[begin DATA]

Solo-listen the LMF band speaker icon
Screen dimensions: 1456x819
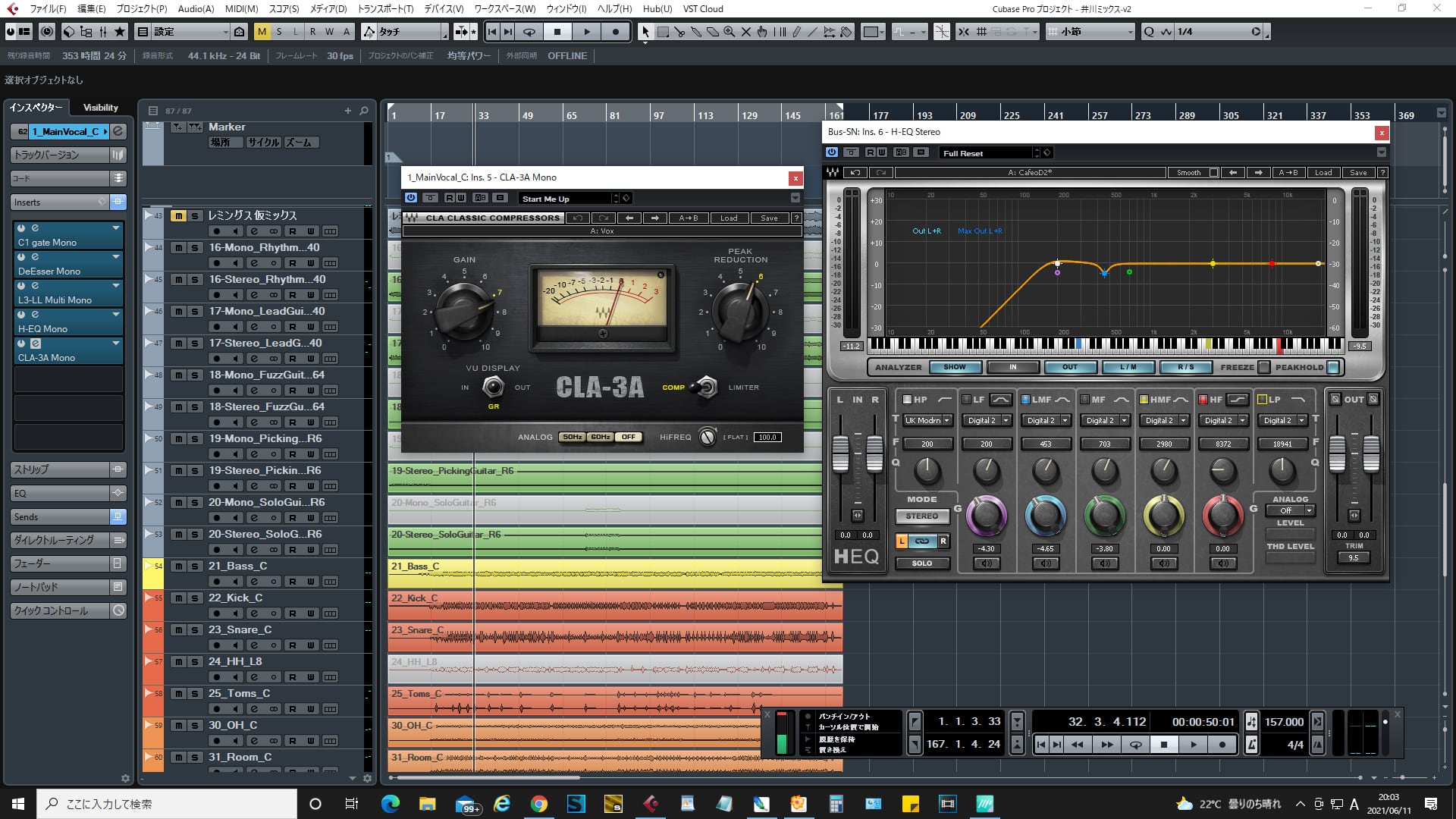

[end DATA]
[begin DATA]

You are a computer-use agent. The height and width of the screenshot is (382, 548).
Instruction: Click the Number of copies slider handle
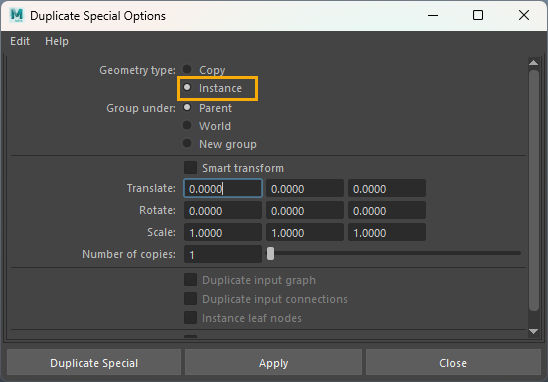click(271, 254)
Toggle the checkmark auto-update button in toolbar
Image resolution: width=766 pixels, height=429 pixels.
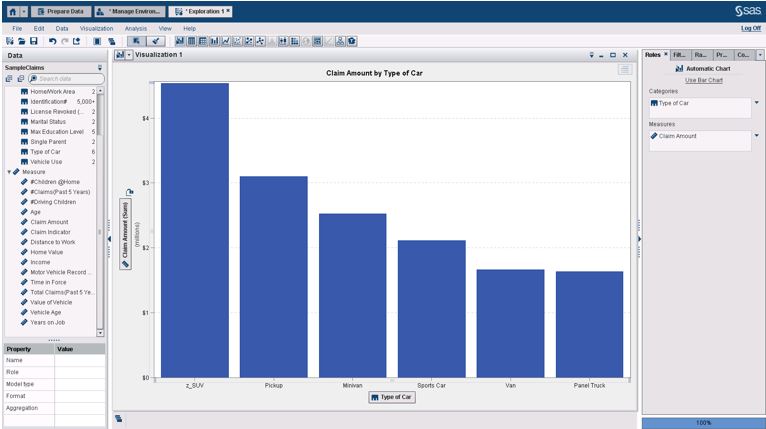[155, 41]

[end DATA]
[begin DATA]

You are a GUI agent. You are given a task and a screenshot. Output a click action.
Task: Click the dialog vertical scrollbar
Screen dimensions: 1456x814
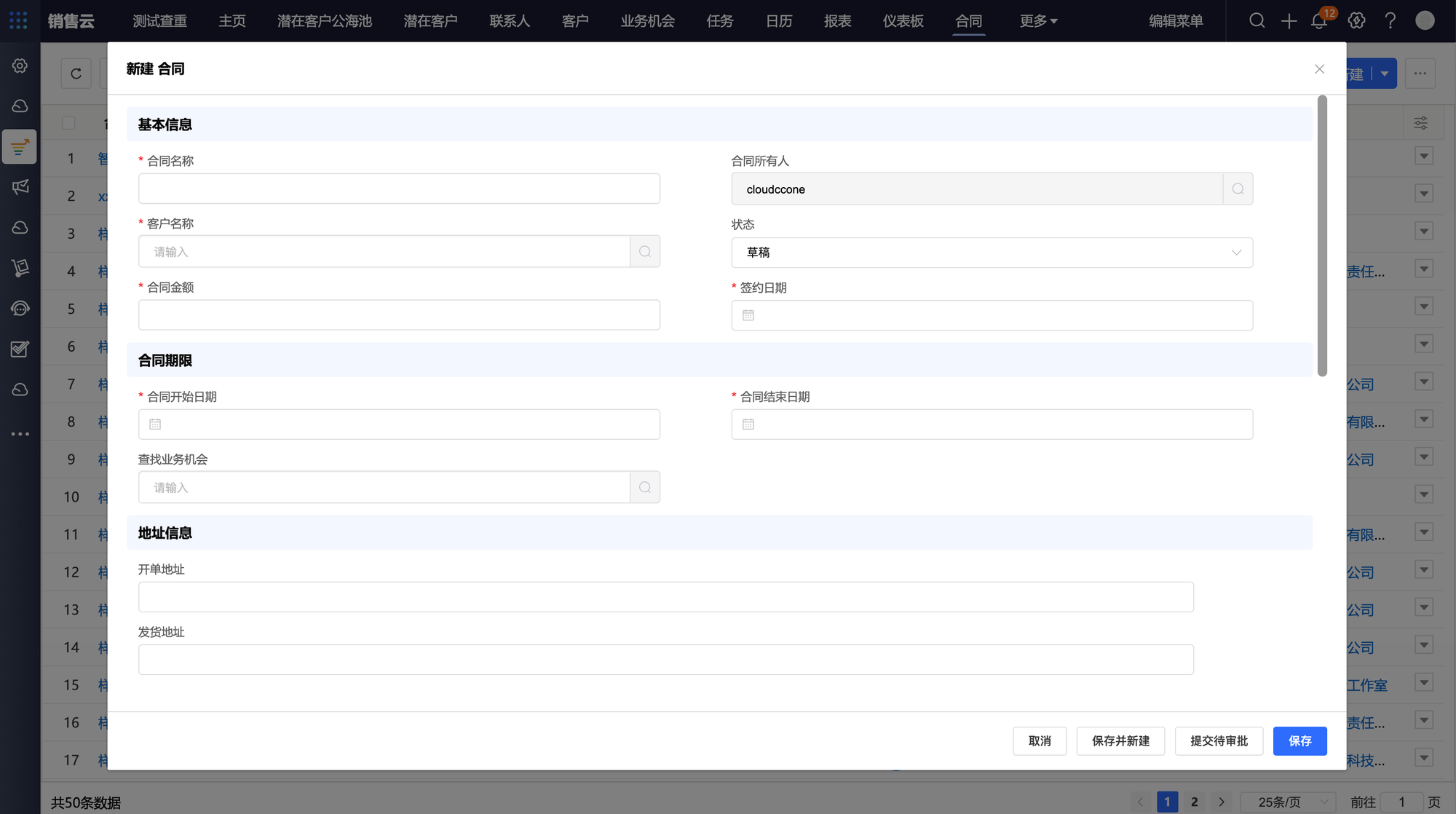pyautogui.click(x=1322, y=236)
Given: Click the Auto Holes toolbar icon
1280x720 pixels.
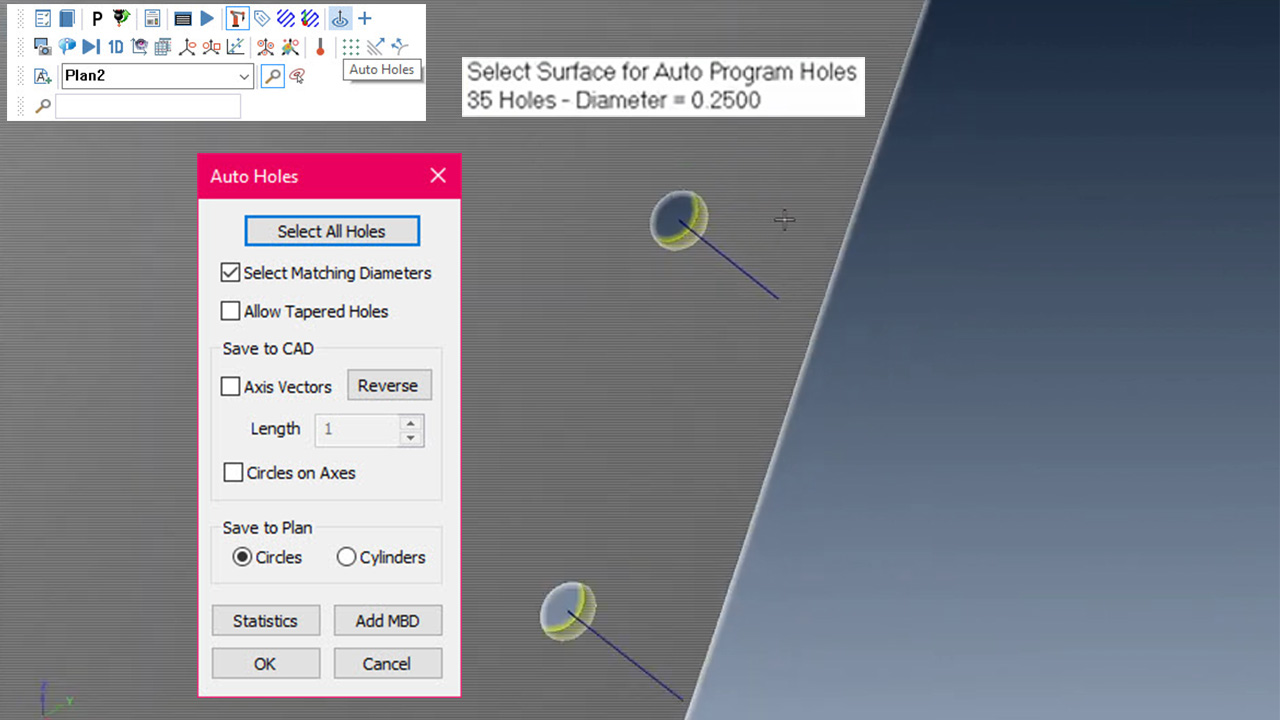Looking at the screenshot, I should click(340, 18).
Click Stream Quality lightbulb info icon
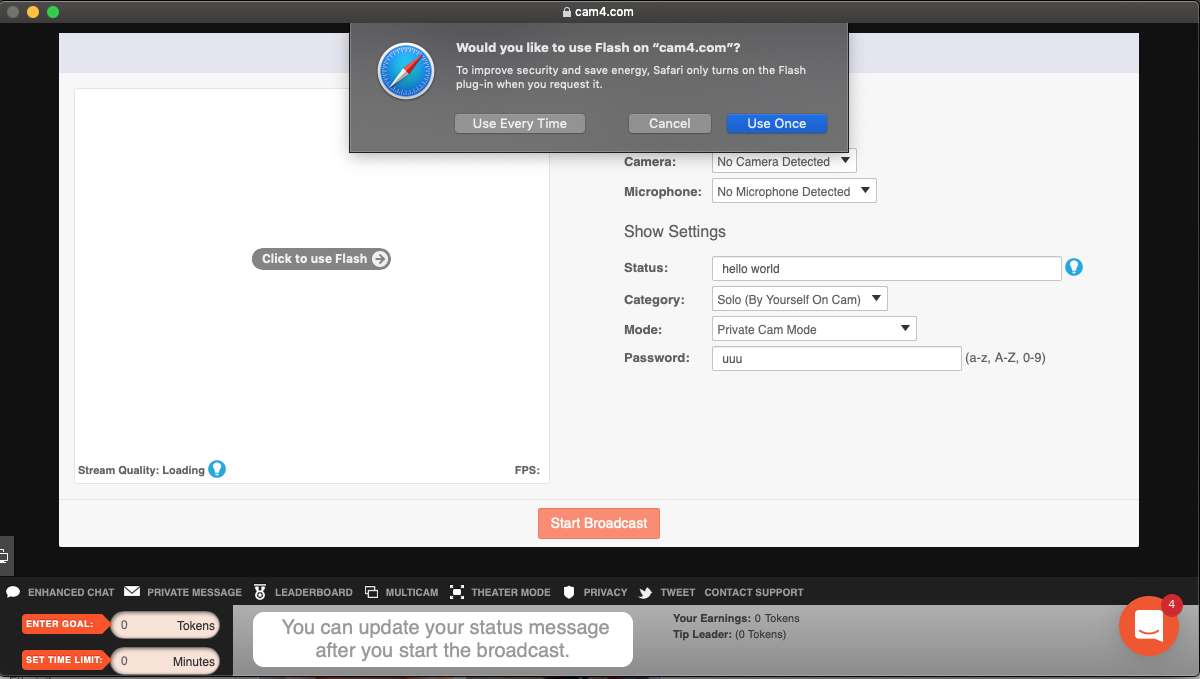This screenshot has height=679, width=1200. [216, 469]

[end DATA]

#### THE REQUEST:
Collect every line in the records above that contains the word "toolbar", and copy each of those lines in full.

#### EXERCISE SOLUTION:
Toggle the checkmark auto-update button in toolbar
Given: Click the Auto Holes toolbar icon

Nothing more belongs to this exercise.